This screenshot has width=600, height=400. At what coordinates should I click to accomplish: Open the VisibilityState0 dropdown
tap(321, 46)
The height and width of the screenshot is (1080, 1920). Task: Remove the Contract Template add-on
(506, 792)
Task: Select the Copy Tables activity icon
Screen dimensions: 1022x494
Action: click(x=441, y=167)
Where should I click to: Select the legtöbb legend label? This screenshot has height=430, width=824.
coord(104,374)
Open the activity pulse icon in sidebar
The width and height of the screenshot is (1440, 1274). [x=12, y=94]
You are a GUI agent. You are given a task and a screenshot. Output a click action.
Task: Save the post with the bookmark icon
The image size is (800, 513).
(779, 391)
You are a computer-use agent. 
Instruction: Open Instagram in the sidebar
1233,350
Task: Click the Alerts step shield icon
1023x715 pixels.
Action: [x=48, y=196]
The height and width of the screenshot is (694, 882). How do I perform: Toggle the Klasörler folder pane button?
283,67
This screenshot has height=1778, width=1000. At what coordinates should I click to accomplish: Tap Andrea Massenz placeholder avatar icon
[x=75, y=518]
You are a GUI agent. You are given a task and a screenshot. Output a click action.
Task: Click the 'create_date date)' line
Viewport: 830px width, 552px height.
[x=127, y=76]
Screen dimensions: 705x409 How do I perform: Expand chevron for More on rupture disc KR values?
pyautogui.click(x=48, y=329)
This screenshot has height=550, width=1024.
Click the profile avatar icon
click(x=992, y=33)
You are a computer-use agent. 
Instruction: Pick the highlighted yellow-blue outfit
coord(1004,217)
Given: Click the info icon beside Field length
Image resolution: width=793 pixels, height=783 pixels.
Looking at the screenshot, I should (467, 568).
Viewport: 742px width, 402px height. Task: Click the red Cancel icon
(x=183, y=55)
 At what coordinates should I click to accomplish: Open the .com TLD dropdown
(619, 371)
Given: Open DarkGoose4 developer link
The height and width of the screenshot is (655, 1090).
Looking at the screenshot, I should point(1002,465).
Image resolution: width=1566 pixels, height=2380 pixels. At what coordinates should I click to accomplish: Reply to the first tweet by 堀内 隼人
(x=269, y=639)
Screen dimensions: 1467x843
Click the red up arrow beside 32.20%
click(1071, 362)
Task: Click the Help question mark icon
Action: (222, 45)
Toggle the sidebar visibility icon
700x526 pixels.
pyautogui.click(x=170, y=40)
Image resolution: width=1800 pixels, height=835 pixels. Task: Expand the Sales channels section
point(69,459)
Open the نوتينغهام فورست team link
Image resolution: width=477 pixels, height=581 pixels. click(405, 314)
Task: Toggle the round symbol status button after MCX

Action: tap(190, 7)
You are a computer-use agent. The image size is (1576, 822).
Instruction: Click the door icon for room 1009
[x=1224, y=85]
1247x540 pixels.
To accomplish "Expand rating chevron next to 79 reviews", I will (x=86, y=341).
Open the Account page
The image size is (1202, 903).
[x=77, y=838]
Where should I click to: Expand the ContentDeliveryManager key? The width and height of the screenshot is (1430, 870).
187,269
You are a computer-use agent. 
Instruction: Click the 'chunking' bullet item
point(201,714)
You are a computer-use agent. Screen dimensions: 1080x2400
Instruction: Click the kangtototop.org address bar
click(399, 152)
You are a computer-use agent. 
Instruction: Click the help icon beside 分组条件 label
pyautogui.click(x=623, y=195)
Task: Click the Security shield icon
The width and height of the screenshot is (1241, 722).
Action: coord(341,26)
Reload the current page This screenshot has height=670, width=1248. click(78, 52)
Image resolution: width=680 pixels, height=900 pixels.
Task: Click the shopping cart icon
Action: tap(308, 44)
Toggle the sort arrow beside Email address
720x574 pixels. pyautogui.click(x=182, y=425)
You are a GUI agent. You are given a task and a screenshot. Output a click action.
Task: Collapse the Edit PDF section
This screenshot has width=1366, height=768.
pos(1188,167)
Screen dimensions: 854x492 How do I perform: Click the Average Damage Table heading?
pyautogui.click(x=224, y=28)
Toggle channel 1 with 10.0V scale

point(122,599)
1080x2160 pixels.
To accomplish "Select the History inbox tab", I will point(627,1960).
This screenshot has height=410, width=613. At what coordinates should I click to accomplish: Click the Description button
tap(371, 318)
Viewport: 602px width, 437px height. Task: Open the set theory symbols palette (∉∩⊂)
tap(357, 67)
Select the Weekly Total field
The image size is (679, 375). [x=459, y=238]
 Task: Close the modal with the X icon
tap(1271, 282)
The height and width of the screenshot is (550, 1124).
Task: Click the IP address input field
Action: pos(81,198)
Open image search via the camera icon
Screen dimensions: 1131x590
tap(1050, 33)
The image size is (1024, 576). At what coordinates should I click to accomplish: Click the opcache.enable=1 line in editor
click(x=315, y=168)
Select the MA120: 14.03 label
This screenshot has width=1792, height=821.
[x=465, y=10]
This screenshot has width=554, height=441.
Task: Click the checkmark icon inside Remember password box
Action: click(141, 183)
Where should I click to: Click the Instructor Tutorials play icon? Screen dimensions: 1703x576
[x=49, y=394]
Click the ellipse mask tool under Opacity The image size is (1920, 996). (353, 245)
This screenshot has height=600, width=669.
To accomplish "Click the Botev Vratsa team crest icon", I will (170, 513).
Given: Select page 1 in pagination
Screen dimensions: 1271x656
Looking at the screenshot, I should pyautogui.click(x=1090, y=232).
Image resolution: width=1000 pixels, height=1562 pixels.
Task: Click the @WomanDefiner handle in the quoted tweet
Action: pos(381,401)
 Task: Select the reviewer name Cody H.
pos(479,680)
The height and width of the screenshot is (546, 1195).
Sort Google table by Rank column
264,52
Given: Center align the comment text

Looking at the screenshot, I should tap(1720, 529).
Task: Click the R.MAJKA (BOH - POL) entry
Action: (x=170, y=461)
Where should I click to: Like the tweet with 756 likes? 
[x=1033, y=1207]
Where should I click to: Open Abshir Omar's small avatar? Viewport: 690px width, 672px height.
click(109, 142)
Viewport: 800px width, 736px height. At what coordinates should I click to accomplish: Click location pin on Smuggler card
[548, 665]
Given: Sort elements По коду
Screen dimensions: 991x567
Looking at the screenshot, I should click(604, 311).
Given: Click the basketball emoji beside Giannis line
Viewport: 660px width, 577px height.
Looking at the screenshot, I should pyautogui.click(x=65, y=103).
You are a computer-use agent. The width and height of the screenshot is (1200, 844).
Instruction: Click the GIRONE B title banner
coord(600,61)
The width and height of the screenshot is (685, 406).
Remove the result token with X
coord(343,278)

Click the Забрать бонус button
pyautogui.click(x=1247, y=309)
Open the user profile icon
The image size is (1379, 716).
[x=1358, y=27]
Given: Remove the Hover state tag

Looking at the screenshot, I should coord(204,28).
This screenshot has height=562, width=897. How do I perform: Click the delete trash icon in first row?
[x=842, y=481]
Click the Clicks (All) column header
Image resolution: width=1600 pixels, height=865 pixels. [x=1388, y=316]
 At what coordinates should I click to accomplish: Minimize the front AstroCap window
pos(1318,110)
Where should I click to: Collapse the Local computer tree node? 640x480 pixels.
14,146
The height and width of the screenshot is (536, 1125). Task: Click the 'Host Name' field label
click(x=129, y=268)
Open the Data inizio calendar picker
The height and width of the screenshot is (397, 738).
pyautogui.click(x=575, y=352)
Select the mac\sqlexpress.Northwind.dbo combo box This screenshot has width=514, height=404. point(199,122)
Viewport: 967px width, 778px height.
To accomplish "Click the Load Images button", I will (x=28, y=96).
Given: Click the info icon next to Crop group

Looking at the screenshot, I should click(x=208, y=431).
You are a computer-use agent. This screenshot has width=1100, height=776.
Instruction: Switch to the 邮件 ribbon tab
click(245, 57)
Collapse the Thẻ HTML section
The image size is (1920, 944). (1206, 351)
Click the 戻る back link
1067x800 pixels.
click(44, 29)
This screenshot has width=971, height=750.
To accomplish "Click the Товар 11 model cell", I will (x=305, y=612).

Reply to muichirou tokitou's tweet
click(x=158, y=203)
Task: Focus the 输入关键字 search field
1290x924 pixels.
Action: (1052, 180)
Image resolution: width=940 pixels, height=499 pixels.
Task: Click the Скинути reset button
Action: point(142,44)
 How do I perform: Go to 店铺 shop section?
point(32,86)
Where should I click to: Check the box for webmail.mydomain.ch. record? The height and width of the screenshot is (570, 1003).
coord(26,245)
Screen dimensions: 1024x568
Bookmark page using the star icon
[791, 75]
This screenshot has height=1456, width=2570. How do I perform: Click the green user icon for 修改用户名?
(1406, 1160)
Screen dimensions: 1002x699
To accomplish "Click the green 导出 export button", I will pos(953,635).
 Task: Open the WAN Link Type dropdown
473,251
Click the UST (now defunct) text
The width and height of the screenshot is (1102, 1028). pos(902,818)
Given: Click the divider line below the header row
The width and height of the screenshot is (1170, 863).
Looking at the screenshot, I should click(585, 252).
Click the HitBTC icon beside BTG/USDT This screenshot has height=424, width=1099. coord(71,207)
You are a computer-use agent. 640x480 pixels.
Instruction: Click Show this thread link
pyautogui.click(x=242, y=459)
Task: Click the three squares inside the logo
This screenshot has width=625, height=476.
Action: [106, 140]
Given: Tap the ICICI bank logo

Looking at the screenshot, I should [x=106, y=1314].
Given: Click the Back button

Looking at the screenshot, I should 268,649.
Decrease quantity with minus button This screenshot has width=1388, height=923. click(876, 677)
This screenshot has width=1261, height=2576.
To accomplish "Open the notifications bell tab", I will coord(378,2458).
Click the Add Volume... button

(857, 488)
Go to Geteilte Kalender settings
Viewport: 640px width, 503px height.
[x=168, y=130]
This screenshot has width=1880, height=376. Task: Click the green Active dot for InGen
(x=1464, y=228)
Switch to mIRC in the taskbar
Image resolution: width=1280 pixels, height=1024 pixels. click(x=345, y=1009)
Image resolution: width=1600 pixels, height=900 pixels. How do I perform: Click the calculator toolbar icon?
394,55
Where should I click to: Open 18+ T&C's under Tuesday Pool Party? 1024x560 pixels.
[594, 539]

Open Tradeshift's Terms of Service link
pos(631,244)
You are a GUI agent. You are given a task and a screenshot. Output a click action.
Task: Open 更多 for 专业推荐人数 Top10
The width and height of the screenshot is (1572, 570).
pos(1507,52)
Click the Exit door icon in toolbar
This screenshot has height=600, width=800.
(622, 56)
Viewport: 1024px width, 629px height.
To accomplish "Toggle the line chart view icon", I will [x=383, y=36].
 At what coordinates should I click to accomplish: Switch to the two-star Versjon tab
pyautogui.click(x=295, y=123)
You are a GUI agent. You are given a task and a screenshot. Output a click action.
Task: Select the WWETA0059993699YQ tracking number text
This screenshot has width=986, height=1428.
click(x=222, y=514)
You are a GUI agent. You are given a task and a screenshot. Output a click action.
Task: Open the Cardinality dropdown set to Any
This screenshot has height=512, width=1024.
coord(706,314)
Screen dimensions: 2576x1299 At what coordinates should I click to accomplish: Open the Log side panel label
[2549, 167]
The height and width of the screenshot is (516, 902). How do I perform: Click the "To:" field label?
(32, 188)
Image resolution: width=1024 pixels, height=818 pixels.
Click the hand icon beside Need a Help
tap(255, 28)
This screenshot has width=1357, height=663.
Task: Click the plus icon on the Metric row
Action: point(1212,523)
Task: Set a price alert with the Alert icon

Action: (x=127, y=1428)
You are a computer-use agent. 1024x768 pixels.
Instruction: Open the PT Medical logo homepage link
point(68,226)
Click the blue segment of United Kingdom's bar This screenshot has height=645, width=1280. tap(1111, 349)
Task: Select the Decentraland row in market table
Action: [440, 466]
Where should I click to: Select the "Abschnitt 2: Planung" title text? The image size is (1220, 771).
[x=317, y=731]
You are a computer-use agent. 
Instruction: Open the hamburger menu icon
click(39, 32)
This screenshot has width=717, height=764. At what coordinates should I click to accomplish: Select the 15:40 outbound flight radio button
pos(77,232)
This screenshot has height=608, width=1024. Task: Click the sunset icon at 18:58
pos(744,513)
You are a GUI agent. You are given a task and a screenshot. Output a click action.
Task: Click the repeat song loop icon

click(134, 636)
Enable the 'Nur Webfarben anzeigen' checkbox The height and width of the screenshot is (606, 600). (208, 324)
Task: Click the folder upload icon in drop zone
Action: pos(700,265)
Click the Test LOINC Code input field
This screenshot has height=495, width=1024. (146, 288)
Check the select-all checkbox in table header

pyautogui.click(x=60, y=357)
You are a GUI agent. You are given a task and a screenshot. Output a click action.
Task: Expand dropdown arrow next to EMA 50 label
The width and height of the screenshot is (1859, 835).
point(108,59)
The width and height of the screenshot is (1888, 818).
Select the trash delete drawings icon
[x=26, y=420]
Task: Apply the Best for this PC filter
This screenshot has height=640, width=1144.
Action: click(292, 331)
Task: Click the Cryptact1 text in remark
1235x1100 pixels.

Instructions for the task:
Could you restate, word for word, the lines above from the one with "This screenshot has width=1366, height=768." to the one with "Given: Select page 1 in pagination", both included?

Answer to this exercise:
This screenshot has width=1366, height=768.
pos(1188,167)
Screen dimensions: 854x492 How do I perform: Click the Average Damage Table heading?
pyautogui.click(x=224, y=28)
Toggle channel 1 with 10.0V scale

point(122,599)
1080x2160 pixels.
To accomplish "Select the History inbox tab", I will point(627,1960).
This screenshot has height=410, width=613. At what coordinates should I click to accomplish: Click the Description button
tap(371, 318)
Viewport: 602px width, 437px height. Task: Open the set theory symbols palette (∉∩⊂)
tap(357, 67)
Select the Weekly Total field
The image size is (679, 375). [x=459, y=238]
 Task: Close the modal with the X icon
tap(1271, 282)
The height and width of the screenshot is (550, 1124).
Task: Click the IP address input field
Action: pos(81,198)
Open image search via the camera icon
Screen dimensions: 1131x590
tap(1050, 33)
The image size is (1024, 576). At what coordinates should I click to accomplish: Click the opcache.enable=1 line in editor
click(x=315, y=168)
Select the MA120: 14.03 label
This screenshot has width=1792, height=821.
[x=465, y=10]
This screenshot has width=554, height=441.
Task: Click the checkmark icon inside Remember password box
Action: click(141, 183)
Where should I click to: Click the Instructor Tutorials play icon? Screen dimensions: 1703x576
[x=49, y=394]
Click the ellipse mask tool under Opacity The image size is (1920, 996). (353, 245)
This screenshot has height=600, width=669.
To accomplish "Click the Botev Vratsa team crest icon", I will (170, 513).
Given: Select page 1 in pagination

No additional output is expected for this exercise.